⑦から⑫は、万葉館駐車場から味真野神社境内に沿って建てられている。
―その1644―
●歌は、「愛しと我が思ふ妹を思ひつつ行けばかもとな行き悪しかるらむ」である。
●歌碑(道標燈籠)は、福井県越前市 万葉ロマンの道(7)にある。
●歌をみていこう。
◆宇流波之等 安我毛布伊毛乎 於毛比都追 由氣婆可母等奈 由伎安思可流良武
(中臣宅守 巻十五 三七二九)
≪書き下し≫愛(うるは)しと我(あ)が思(も)ふ妹を思ひつつ行けばかもとな行き悪(あ)しかるらむ
(訳)すばらしいと私が思いつめている人、あの子を心にかけて行くので、こうもむやみやたらと行きづらいのであろうか。この山道は。(同上)

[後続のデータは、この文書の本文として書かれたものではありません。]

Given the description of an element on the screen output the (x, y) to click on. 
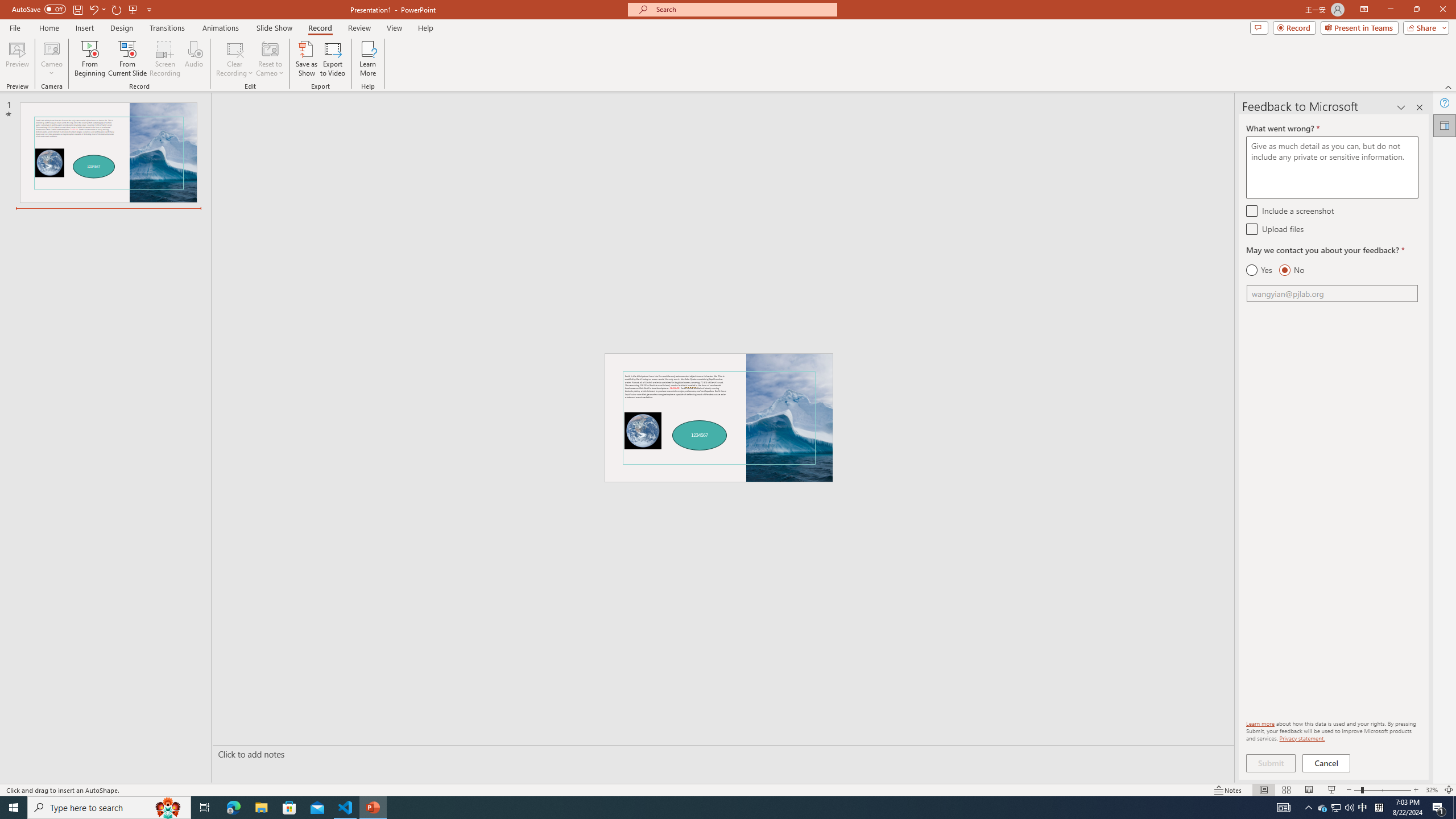
Record (1294, 27)
Task Pane Options (1400, 107)
Normal (1263, 790)
Zoom 32% (1431, 790)
Insert (83, 28)
Ribbon Display Options (1364, 9)
Close pane (1419, 107)
More Options (51, 68)
Save (77, 9)
Class: MsoCommandBar (728, 789)
Feedback to Microsoft (1444, 125)
Collapse the Ribbon (1448, 86)
Slide Show (273, 28)
What went wrong? * (1332, 167)
Given the description of an element on the screen output the (x, y) to click on. 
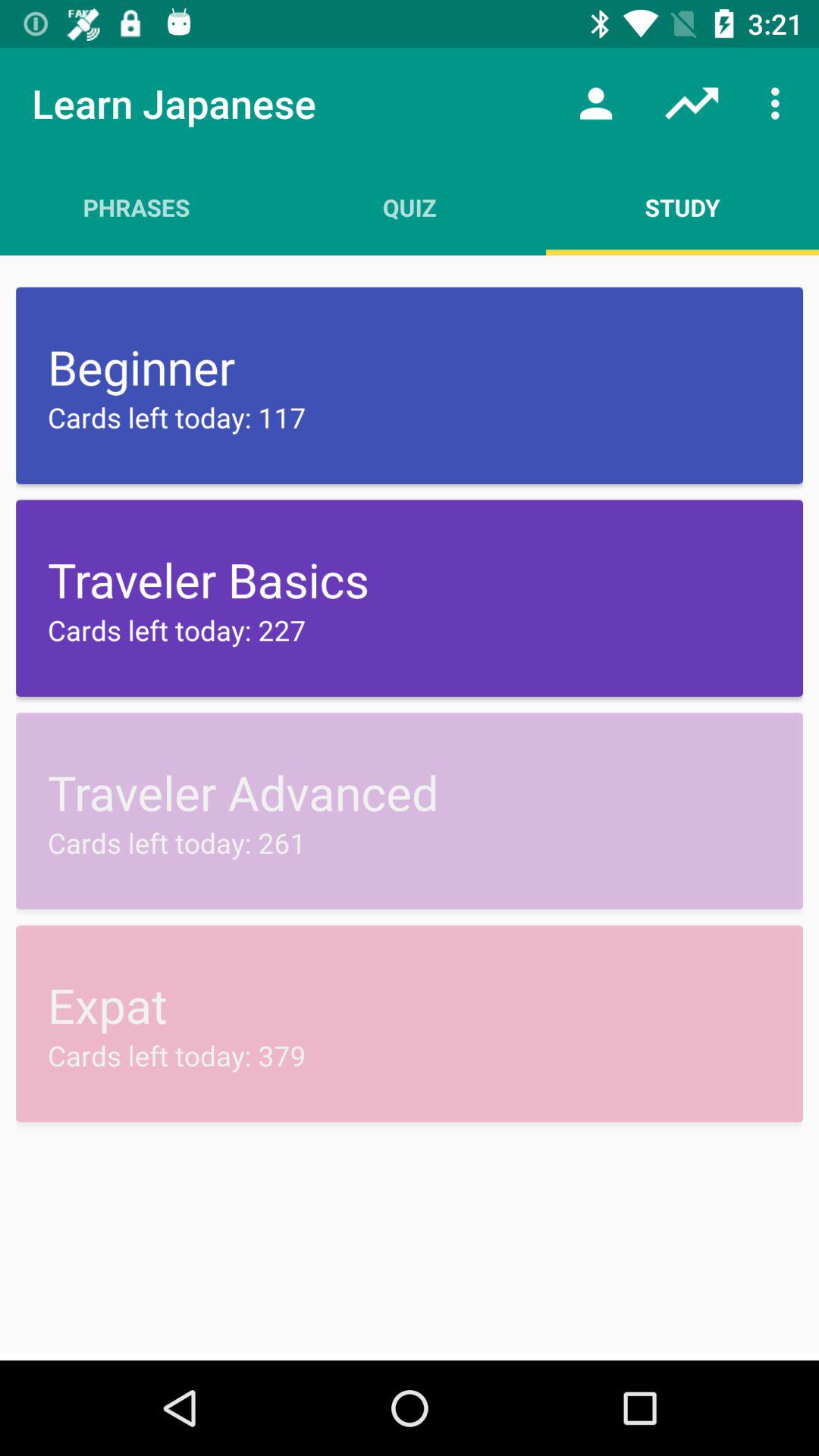
jump to phrases icon (136, 207)
Given the description of an element on the screen output the (x, y) to click on. 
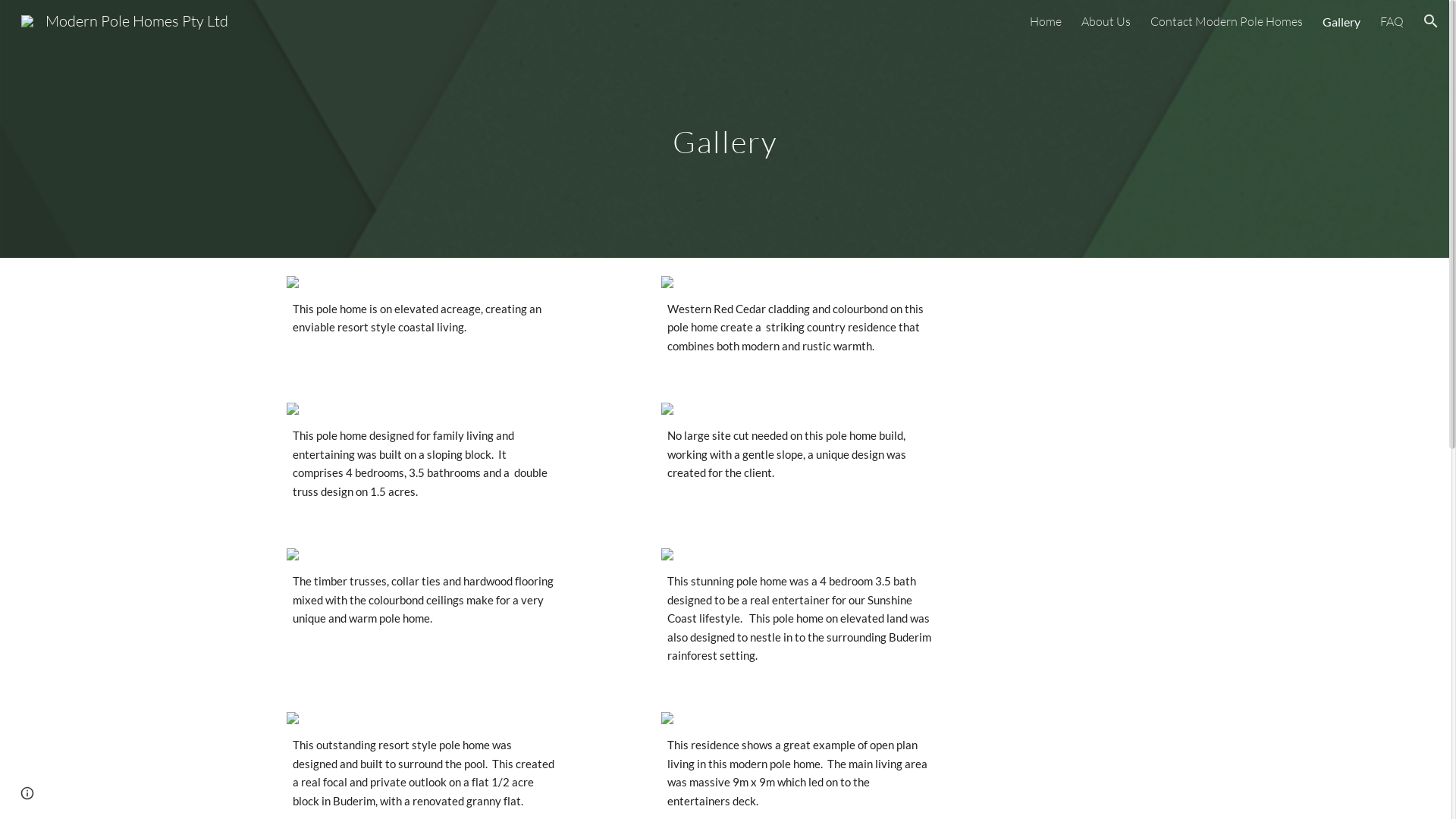
Contact Modern Pole Homes Element type: text (1226, 20)
Modern Pole Homes Pty Ltd Element type: text (124, 18)
About Us Element type: text (1105, 20)
Gallery Element type: text (1341, 20)
FAQ Element type: text (1391, 20)
Home Element type: text (1045, 20)
Given the description of an element on the screen output the (x, y) to click on. 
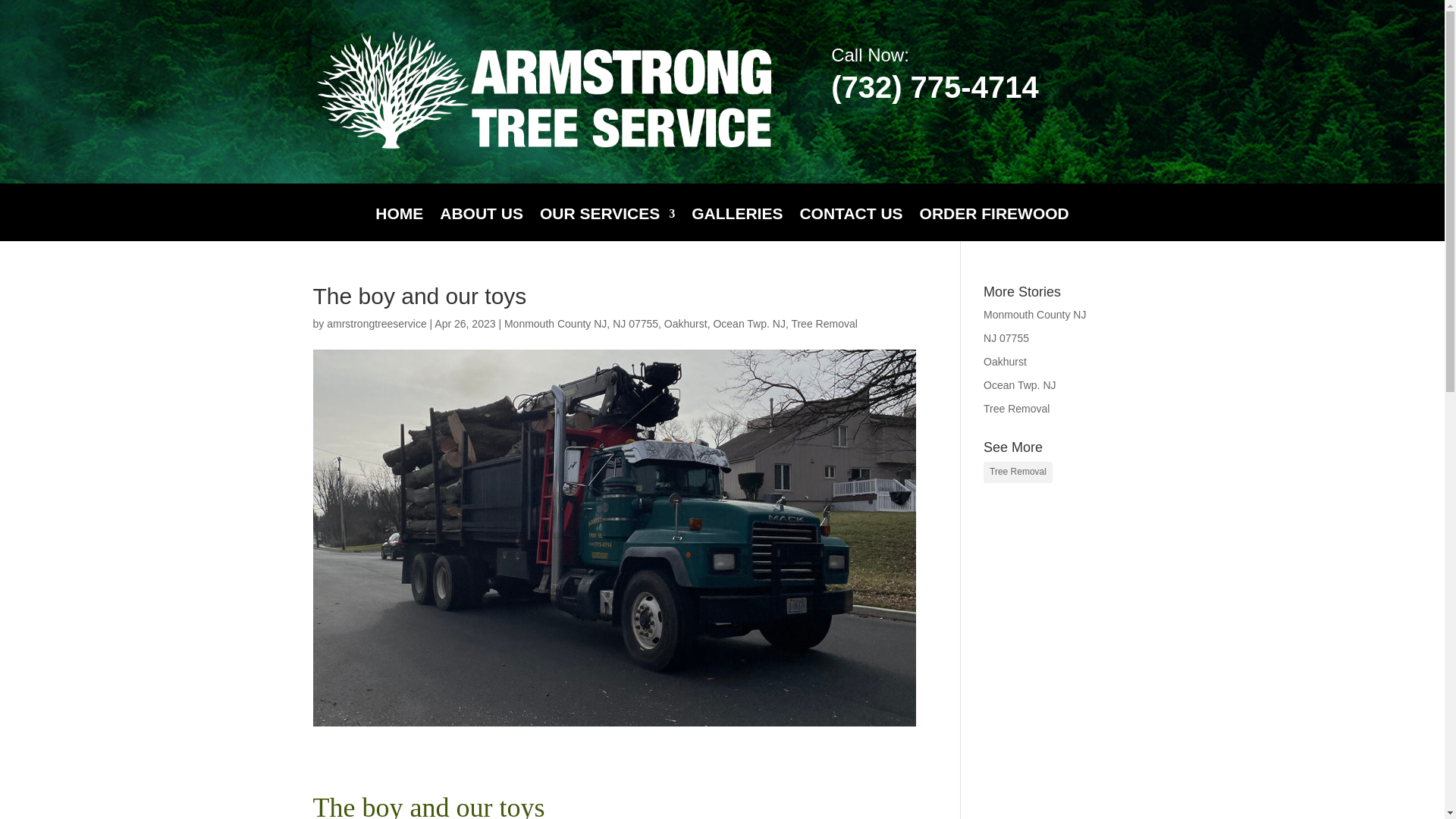
ABOUT US (480, 224)
NJ 07755 (1006, 337)
amrstrongtreeservice (376, 323)
Oakhurst (685, 323)
Tree Removal (1018, 472)
Ocean Twp. NJ (748, 323)
Monmouth County NJ (1035, 314)
Monmouth County NJ (555, 323)
OUR SERVICES (607, 224)
GALLERIES (737, 224)
Oakhurst (1005, 361)
ORDER FIREWOOD (994, 224)
Tree Removal (823, 323)
HOME (399, 224)
Ocean Twp. NJ (1019, 385)
Given the description of an element on the screen output the (x, y) to click on. 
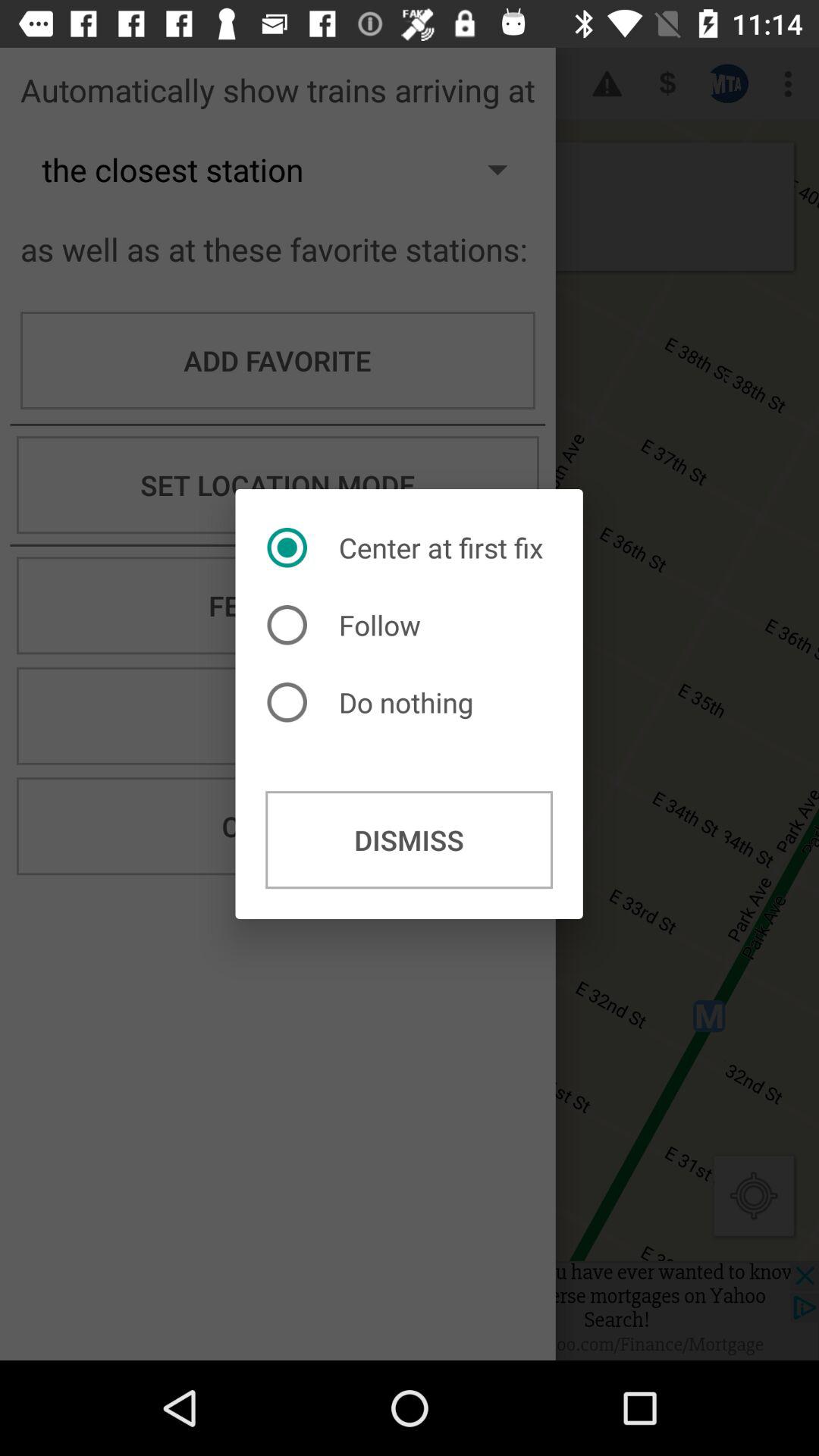
click do nothing item (374, 702)
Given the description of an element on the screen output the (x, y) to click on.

(注)うるはし【麗し・美し・愛し】形容詞:①壮大で美しい。壮麗だ。立派だ。②きちんとしている。整っていて美しい。端正だ。③きまじめで礼儀正しい。堅苦しい。④親密だ。誠実だ。しっくりしている⑤色鮮やかだ。⑥まちがいない。正しい。本物である。(学研)
(注)とな 分類連語:…というのだね。▽相手に確認したり、問い返したりする意を表す。⇒なりたち 格助詞「と」+終助詞「な」
この歌についてはブログ拙稿「万葉歌碑を訪ねて(その1388)」で紹介している。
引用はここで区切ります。